▶ Activity:
Reproduce the records below exactly as they appear.

[Collected data]

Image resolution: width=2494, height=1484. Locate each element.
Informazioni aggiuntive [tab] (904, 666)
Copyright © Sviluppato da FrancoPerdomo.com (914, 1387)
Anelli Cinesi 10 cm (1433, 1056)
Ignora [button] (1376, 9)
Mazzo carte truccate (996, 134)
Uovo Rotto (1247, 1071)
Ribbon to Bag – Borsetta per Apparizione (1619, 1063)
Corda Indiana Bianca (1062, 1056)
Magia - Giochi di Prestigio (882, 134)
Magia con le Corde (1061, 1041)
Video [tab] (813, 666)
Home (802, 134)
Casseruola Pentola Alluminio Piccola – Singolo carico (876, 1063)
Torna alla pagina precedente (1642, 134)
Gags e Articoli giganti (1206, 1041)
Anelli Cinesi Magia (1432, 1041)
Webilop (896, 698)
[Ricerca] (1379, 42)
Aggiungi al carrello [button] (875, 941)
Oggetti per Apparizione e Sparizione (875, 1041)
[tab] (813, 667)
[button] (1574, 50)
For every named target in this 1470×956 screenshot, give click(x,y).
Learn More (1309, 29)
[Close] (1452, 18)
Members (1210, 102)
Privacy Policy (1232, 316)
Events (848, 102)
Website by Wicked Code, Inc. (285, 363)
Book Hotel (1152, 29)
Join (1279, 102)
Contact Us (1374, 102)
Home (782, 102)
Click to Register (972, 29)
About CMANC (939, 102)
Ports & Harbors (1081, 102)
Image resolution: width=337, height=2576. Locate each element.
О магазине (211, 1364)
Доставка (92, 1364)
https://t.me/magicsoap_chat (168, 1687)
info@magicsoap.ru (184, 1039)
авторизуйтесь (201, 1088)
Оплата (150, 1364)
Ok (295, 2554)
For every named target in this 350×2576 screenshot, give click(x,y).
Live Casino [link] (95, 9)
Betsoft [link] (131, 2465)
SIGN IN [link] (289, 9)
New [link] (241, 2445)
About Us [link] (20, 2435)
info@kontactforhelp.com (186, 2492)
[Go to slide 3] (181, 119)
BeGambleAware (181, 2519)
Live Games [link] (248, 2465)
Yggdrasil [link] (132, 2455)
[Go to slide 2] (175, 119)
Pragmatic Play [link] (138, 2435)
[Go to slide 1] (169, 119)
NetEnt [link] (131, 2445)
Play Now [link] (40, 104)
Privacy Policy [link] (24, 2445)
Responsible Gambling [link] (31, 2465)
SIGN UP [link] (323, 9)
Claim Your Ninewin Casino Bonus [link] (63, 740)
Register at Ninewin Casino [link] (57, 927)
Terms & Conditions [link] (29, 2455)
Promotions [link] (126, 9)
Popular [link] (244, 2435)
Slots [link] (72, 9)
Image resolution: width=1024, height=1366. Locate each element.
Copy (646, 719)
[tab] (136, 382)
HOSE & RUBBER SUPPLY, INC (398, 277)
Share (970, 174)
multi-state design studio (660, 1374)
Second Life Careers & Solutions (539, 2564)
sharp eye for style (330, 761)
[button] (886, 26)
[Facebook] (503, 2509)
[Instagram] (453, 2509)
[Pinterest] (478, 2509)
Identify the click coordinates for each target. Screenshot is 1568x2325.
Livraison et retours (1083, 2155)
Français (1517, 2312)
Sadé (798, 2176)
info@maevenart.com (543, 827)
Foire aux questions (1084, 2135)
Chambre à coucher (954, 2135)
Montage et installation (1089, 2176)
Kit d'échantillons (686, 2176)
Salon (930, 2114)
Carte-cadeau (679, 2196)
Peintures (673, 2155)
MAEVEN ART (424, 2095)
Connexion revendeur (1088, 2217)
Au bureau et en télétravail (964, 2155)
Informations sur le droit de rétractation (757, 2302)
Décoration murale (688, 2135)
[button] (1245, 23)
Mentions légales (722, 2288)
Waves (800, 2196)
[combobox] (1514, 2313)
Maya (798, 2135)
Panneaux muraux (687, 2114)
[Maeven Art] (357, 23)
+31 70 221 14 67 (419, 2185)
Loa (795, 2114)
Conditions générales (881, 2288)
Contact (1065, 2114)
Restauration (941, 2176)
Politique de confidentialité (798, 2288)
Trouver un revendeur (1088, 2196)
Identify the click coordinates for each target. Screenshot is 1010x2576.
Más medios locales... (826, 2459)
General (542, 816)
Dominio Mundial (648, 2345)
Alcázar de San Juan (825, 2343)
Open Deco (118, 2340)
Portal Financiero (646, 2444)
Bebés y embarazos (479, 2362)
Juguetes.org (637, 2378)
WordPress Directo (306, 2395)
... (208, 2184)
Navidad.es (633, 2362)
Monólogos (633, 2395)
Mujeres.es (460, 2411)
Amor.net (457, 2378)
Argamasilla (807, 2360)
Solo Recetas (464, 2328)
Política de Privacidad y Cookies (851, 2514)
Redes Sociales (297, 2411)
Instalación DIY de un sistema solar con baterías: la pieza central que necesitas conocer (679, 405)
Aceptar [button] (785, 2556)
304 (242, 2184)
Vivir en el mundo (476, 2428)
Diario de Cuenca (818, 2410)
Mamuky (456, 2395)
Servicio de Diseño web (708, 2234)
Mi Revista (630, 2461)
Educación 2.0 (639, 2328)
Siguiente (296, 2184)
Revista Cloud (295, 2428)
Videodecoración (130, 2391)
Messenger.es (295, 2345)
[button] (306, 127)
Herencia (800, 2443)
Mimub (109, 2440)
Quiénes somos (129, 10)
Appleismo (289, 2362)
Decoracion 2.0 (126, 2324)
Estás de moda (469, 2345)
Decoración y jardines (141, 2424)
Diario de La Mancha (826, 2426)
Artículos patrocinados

▶ Exercise solution:
Image resolution: width=2494, height=1484. Locate each element.
Informazioni aggiuntive [tab] (904, 666)
Copyright © Sviluppato da FrancoPerdomo.com (914, 1387)
Anelli Cinesi 10 cm (1433, 1056)
Ignora [button] (1376, 9)
Mazzo carte truccate (996, 134)
Uovo Rotto (1247, 1071)
Ribbon to Bag – Borsetta per Apparizione (1619, 1063)
Corda Indiana Bianca (1062, 1056)
Magia - Giochi di Prestigio (882, 134)
Magia con le Corde (1061, 1041)
Video [tab] (813, 666)
Home (802, 134)
Casseruola Pentola Alluminio Piccola – Singolo carico (876, 1063)
Torna alla pagina precedente (1642, 134)
Gags e Articoli giganti (1206, 1041)
Anelli Cinesi Magia (1432, 1041)
Webilop (896, 698)
[Ricerca] (1379, 42)
Aggiungi al carrello [button] (875, 941)
Oggetti per Apparizione e Sparizione (875, 1041)
[tab] (813, 667)
[button] (1574, 50)
For every named target in this 1470×956 screenshot, give click(x,y).
Learn More (1309, 29)
[Close] (1452, 18)
Members (1210, 102)
Privacy Policy (1232, 316)
Events (848, 102)
Website by Wicked Code, Inc. (285, 363)
Book Hotel (1152, 29)
Join (1279, 102)
Contact Us (1374, 102)
Home (782, 102)
Click to Register (972, 29)
About CMANC (939, 102)
Ports & Harbors (1081, 102)
Image resolution: width=337, height=2576. Locate each element.
О магазине (211, 1364)
Доставка (92, 1364)
https://t.me/magicsoap_chat (168, 1687)
info@magicsoap.ru (184, 1039)
авторизуйтесь (201, 1088)
Оплата (150, 1364)
Ok (295, 2554)
For every named target in this 350×2576 screenshot, give click(x,y).
Live Casino [link] (95, 9)
Betsoft [link] (131, 2465)
SIGN IN [link] (289, 9)
New [link] (241, 2445)
About Us [link] (20, 2435)
info@kontactforhelp.com (186, 2492)
[Go to slide 3] (181, 119)
BeGambleAware (181, 2519)
Live Games [link] (248, 2465)
Yggdrasil [link] (132, 2455)
[Go to slide 2] (175, 119)
Pragmatic Play [link] (138, 2435)
[Go to slide 1] (169, 119)
NetEnt [link] (131, 2445)
Play Now [link] (40, 104)
Privacy Policy [link] (24, 2445)
Responsible Gambling [link] (31, 2465)
SIGN UP [link] (323, 9)
Claim Your Ninewin Casino Bonus [link] (63, 740)
Register at Ninewin Casino [link] (57, 927)
Terms & Conditions [link] (29, 2455)
Promotions [link] (126, 9)
Popular [link] (244, 2435)
Slots [link] (72, 9)
Image resolution: width=1024, height=1366. Locate each element.
Copy (646, 719)
[tab] (136, 382)
HOSE & RUBBER SUPPLY, INC (398, 277)
Share (970, 174)
multi-state design studio (660, 1374)
Second Life Careers & Solutions (539, 2564)
sharp eye for style (330, 761)
[button] (886, 26)
[Facebook] (503, 2509)
[Instagram] (453, 2509)
[Pinterest] (478, 2509)
Identify the click coordinates for each target. Screenshot is 1568x2325.
Livraison et retours (1083, 2155)
Français (1517, 2312)
Sadé (798, 2176)
info@maevenart.com (543, 827)
Foire aux questions (1084, 2135)
Chambre à coucher (954, 2135)
Montage et installation (1089, 2176)
Kit d'échantillons (686, 2176)
Salon (930, 2114)
Carte-cadeau (679, 2196)
Peintures (673, 2155)
MAEVEN ART (424, 2095)
Connexion revendeur (1088, 2217)
Au bureau et en télétravail (964, 2155)
Informations sur le droit de rétractation (757, 2302)
Décoration murale (688, 2135)
[button] (1245, 23)
Mentions légales (722, 2288)
Waves (800, 2196)
[combobox] (1514, 2313)
Maya (798, 2135)
Panneaux muraux (687, 2114)
[Maeven Art] (357, 23)
+31 70 221 14 67 (419, 2185)
Loa (795, 2114)
Conditions générales (881, 2288)
Contact (1065, 2114)
Restauration (941, 2176)
Politique de confidentialité (798, 2288)
Trouver un revendeur (1088, 2196)
Identify the click coordinates for each target. Screenshot is 1010x2576.
Más medios locales... (826, 2459)
General (542, 816)
Dominio Mundial (648, 2345)
Alcázar de San Juan (825, 2343)
Open Deco (118, 2340)
Portal Financiero (646, 2444)
Bebés y embarazos (479, 2362)
Juguetes.org (637, 2378)
WordPress Directo (306, 2395)
... (208, 2184)
Navidad.es (633, 2362)
Monólogos (633, 2395)
Mujeres.es (460, 2411)
Amor.net (457, 2378)
Argamasilla (807, 2360)
Solo Recetas (464, 2328)
Política de Privacidad y Cookies (851, 2514)
Redes Sociales (297, 2411)
Instalación DIY de un sistema solar con baterías: la pieza central que necesitas conocer (679, 405)
Aceptar [button] (785, 2556)
304 (242, 2184)
Vivir en el mundo (476, 2428)
Diario de Cuenca (818, 2410)
Mamuky (456, 2395)
Servicio de Diseño web (708, 2234)
Mi Revista (630, 2461)
Educación 2.0 (639, 2328)
Siguiente (296, 2184)
Revista Cloud (295, 2428)
Videodecoración (130, 2391)
Messenger.es (295, 2345)
[button] (306, 127)
Herencia (800, 2443)
Mimub (109, 2440)
Quiénes somos (129, 10)
Appleismo (289, 2362)
Decoracion 2.0 (126, 2324)
Estás de moda (469, 2345)
Decoración y jardines (141, 2424)
Diario de La Mancha (826, 2426)
Artículos patrocinados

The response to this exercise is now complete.